### Work instruction
The required output is the exact run of lines in the listing below from the line holding "This screenshot has" through the line holding "Click the timeline zoom slider handle", with no pictures.

### Data supplied
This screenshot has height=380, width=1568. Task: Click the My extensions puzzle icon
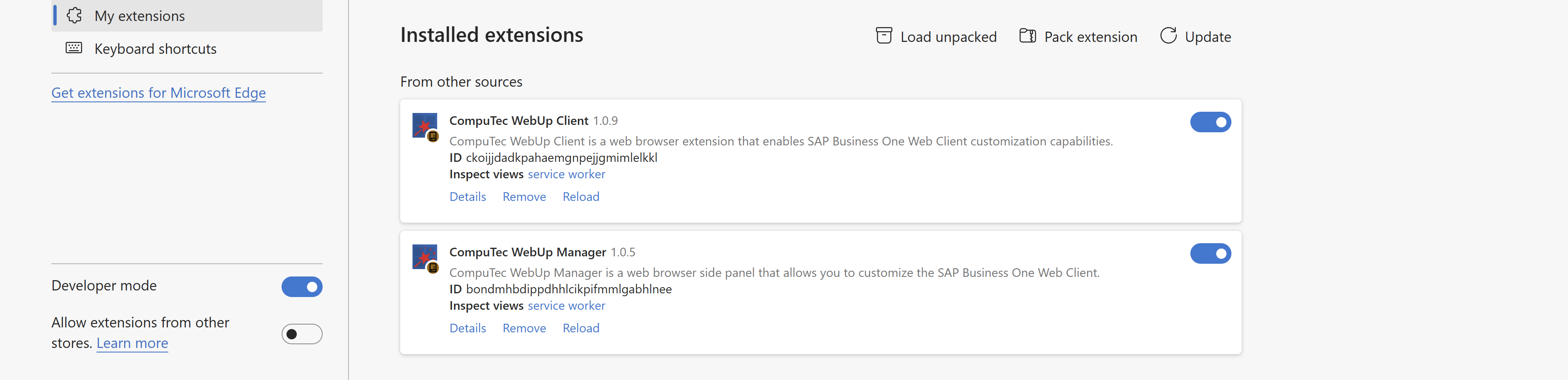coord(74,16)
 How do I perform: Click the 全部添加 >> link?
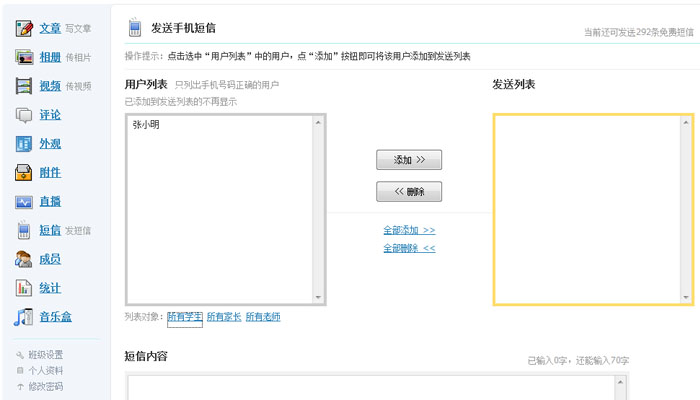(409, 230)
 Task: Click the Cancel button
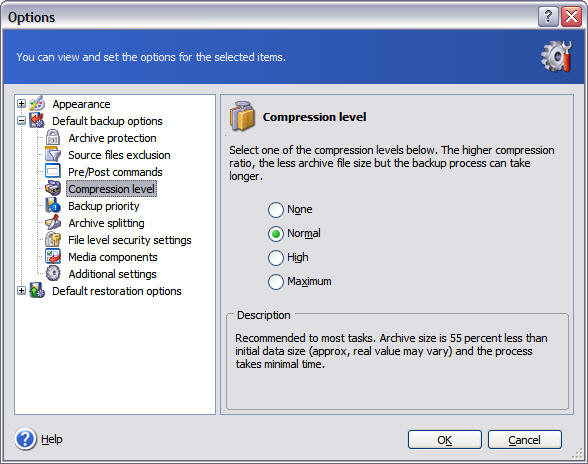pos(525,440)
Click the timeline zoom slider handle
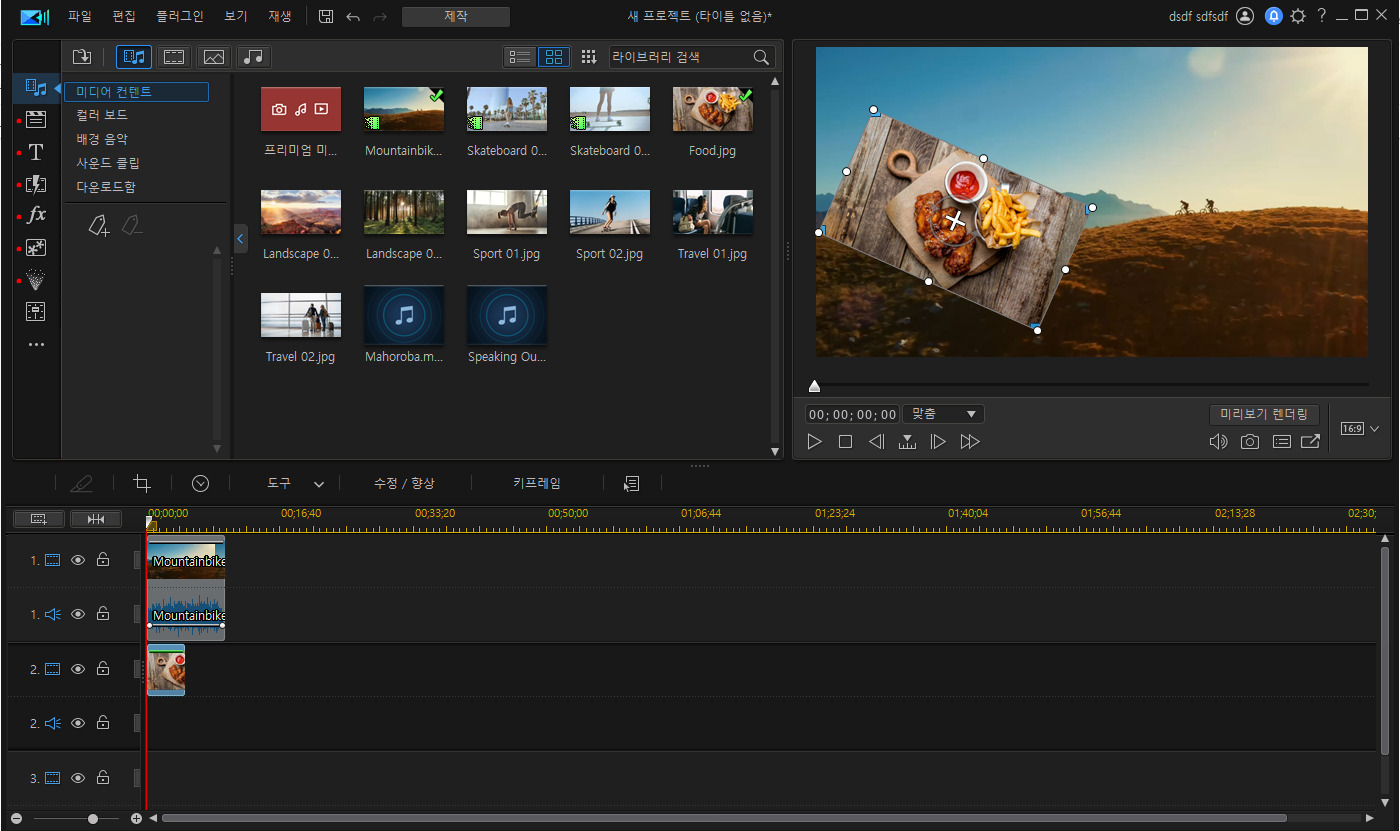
* * *
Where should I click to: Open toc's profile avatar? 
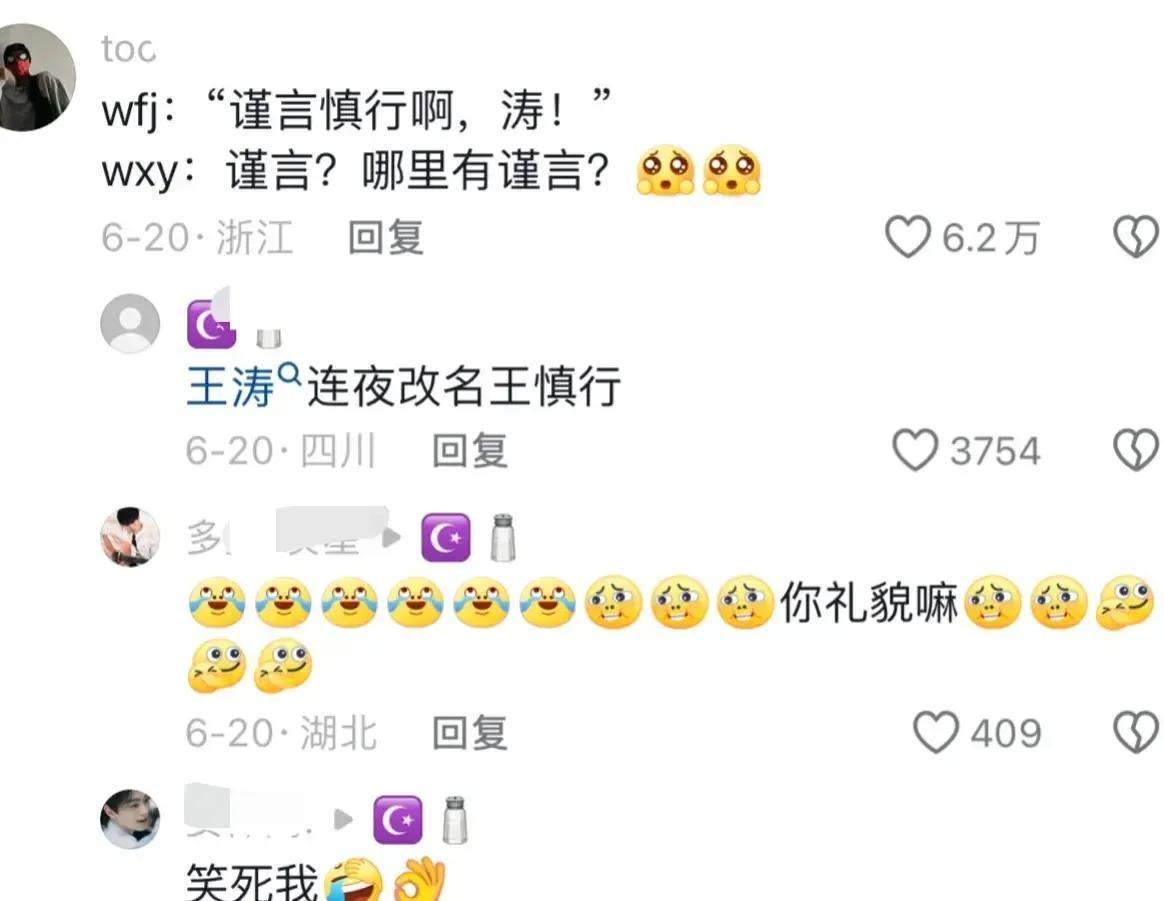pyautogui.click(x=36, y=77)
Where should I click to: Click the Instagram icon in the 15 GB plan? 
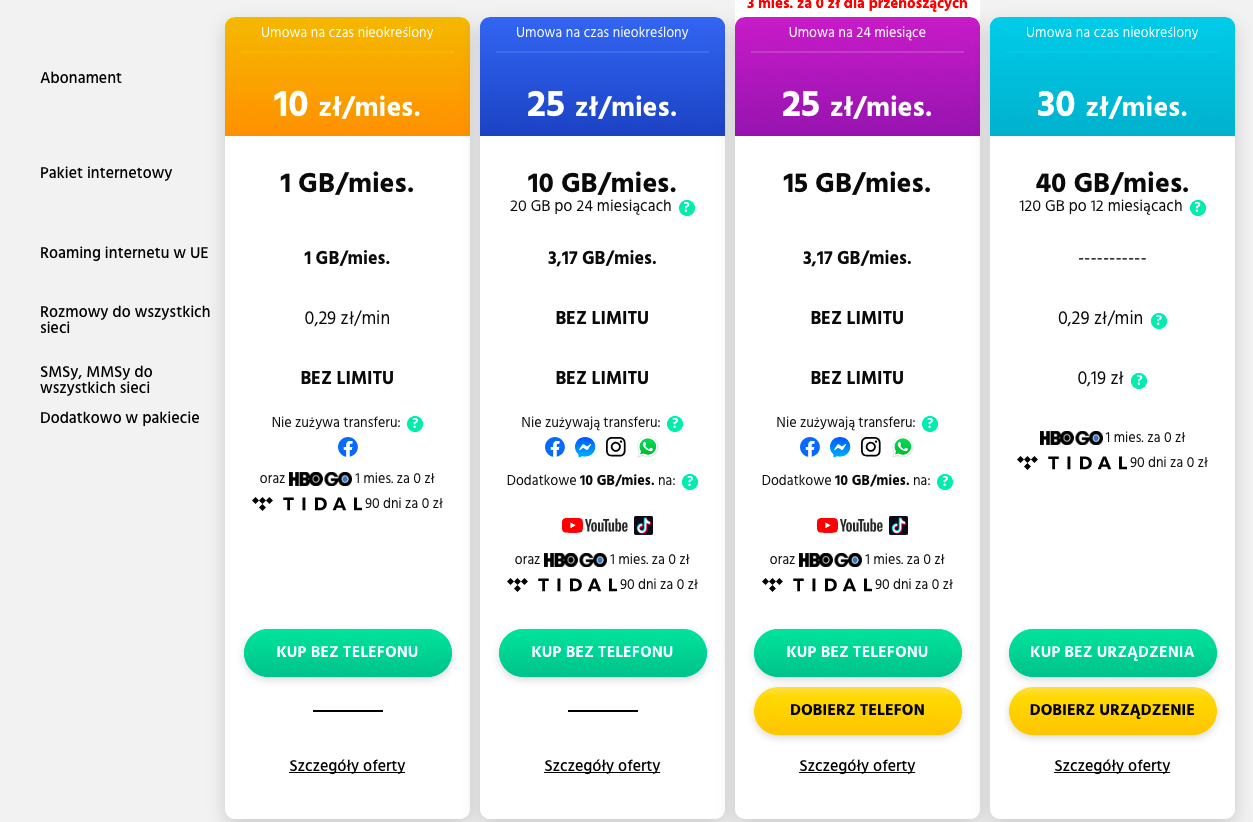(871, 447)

### Answer to this exercise
This screenshot has height=380, width=1568. Task: Click the My extensions puzzle icon
coord(74,16)
 How do I perform: Click the 全部添加 >> link?
(409, 230)
 Task: Click the Cancel button
pos(525,440)
Click the timeline zoom slider handle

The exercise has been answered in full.